[Task]:
Retype the entries below without any changes, starting with the line that contains "736x508 pixels. At" and going on through the line that contains "(x=124, y=52)", with both of those lines included.

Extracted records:
━━━━━━━━━━━━━━━━

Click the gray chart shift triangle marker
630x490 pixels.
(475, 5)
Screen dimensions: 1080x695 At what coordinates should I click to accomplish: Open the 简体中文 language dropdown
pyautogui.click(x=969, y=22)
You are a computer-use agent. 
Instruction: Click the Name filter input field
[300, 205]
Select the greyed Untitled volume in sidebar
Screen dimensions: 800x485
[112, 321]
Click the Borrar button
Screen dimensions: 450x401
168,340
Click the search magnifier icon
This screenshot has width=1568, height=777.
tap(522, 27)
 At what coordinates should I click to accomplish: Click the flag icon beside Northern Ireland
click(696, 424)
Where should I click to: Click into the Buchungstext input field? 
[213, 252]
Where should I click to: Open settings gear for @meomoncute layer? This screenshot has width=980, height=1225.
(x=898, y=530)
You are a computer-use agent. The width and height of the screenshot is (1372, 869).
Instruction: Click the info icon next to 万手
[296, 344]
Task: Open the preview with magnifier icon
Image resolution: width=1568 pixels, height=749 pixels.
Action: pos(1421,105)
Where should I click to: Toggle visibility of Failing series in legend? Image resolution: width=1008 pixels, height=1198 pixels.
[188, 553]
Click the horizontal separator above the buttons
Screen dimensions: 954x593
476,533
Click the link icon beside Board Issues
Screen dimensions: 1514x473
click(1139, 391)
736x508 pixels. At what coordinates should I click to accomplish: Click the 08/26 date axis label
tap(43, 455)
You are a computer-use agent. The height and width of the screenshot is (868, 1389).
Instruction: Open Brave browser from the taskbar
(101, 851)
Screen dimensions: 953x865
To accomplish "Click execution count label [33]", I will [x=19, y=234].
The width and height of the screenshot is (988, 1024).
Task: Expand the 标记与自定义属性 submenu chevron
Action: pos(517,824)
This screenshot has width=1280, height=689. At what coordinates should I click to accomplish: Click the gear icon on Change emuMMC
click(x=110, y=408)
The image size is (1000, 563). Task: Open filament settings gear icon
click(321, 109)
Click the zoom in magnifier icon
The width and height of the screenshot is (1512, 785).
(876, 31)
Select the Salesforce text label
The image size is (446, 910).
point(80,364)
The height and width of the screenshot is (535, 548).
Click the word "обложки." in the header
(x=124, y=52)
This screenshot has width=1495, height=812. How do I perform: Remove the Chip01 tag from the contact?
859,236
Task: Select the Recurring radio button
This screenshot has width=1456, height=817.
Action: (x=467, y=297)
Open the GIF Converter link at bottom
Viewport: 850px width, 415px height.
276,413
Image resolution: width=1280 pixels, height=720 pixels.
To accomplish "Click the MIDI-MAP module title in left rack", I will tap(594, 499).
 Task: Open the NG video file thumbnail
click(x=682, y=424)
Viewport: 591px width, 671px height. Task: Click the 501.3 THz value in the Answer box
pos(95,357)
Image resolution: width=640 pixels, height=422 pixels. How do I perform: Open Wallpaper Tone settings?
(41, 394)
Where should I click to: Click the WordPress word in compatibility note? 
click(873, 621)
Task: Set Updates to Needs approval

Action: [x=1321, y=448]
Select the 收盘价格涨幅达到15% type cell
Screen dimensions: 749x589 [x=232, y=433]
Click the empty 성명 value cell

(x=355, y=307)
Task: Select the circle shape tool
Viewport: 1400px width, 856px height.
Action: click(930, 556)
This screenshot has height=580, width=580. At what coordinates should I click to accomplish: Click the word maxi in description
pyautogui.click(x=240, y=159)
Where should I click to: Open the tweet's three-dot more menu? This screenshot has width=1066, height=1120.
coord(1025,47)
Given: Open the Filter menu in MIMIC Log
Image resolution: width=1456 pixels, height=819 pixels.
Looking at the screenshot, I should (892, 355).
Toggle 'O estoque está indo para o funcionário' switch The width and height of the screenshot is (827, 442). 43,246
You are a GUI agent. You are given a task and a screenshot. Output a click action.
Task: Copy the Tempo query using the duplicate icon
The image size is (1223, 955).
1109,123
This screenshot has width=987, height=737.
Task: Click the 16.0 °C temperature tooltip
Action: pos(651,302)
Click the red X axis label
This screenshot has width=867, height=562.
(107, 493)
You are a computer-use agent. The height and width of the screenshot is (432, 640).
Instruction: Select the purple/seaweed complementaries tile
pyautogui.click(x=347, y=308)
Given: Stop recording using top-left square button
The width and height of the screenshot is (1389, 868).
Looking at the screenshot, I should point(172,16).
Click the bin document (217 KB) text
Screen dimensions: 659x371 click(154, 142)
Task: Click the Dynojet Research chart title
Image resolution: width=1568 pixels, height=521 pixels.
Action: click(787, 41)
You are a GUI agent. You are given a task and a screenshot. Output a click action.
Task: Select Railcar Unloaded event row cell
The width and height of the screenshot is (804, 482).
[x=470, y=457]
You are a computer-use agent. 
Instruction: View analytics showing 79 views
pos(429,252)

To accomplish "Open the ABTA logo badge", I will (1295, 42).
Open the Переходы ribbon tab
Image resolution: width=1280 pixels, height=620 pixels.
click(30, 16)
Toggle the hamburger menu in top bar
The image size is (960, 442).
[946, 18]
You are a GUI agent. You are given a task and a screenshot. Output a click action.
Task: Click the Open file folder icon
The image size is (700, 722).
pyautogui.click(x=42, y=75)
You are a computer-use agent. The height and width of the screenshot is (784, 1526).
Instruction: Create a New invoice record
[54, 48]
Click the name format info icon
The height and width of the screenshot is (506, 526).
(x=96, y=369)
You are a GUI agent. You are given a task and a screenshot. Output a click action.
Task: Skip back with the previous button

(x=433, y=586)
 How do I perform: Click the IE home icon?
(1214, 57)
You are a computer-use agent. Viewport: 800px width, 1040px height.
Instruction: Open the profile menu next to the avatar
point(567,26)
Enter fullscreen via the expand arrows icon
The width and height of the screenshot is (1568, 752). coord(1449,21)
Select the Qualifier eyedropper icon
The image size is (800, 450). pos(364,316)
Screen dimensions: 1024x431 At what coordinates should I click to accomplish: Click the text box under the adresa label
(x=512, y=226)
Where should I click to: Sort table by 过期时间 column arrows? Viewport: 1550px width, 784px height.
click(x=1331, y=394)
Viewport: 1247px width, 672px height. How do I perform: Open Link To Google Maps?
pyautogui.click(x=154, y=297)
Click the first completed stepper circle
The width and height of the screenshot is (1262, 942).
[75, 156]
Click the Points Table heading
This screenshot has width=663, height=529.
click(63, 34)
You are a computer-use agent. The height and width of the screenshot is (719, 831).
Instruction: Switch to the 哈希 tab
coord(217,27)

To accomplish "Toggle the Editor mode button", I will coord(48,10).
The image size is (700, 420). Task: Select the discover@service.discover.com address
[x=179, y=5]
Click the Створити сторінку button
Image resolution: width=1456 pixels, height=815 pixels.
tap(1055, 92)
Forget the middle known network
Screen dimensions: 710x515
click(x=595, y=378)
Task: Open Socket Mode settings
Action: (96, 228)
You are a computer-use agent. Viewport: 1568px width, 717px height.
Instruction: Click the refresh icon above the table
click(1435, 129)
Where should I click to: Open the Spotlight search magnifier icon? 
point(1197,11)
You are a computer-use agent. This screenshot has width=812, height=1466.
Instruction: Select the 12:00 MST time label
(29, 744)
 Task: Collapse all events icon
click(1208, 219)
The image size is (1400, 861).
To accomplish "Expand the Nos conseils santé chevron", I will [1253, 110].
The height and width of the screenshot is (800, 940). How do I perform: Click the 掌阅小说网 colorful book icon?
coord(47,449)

━━━━━━━━━━━━━━━━

[Written solution]:
736x508 pixels. At what coordinates should I click to accomplish: Click the 08/26 date axis label
tap(43, 455)
You are a computer-use agent. The height and width of the screenshot is (868, 1389).
Instruction: Open Brave browser from the taskbar
(101, 851)
Screen dimensions: 953x865
To accomplish "Click execution count label [33]", I will [x=19, y=234].
The width and height of the screenshot is (988, 1024).
Task: Expand the 标记与自定义属性 submenu chevron
Action: pos(517,824)
This screenshot has width=1280, height=689. At what coordinates should I click to accomplish: Click the gear icon on Change emuMMC
click(x=110, y=408)
The image size is (1000, 563). Task: Open filament settings gear icon
click(321, 109)
Click the zoom in magnifier icon
The width and height of the screenshot is (1512, 785).
(876, 31)
Select the Salesforce text label
The image size is (446, 910).
point(80,364)
The height and width of the screenshot is (535, 548).
Click the word "обложки." in the header
(x=124, y=52)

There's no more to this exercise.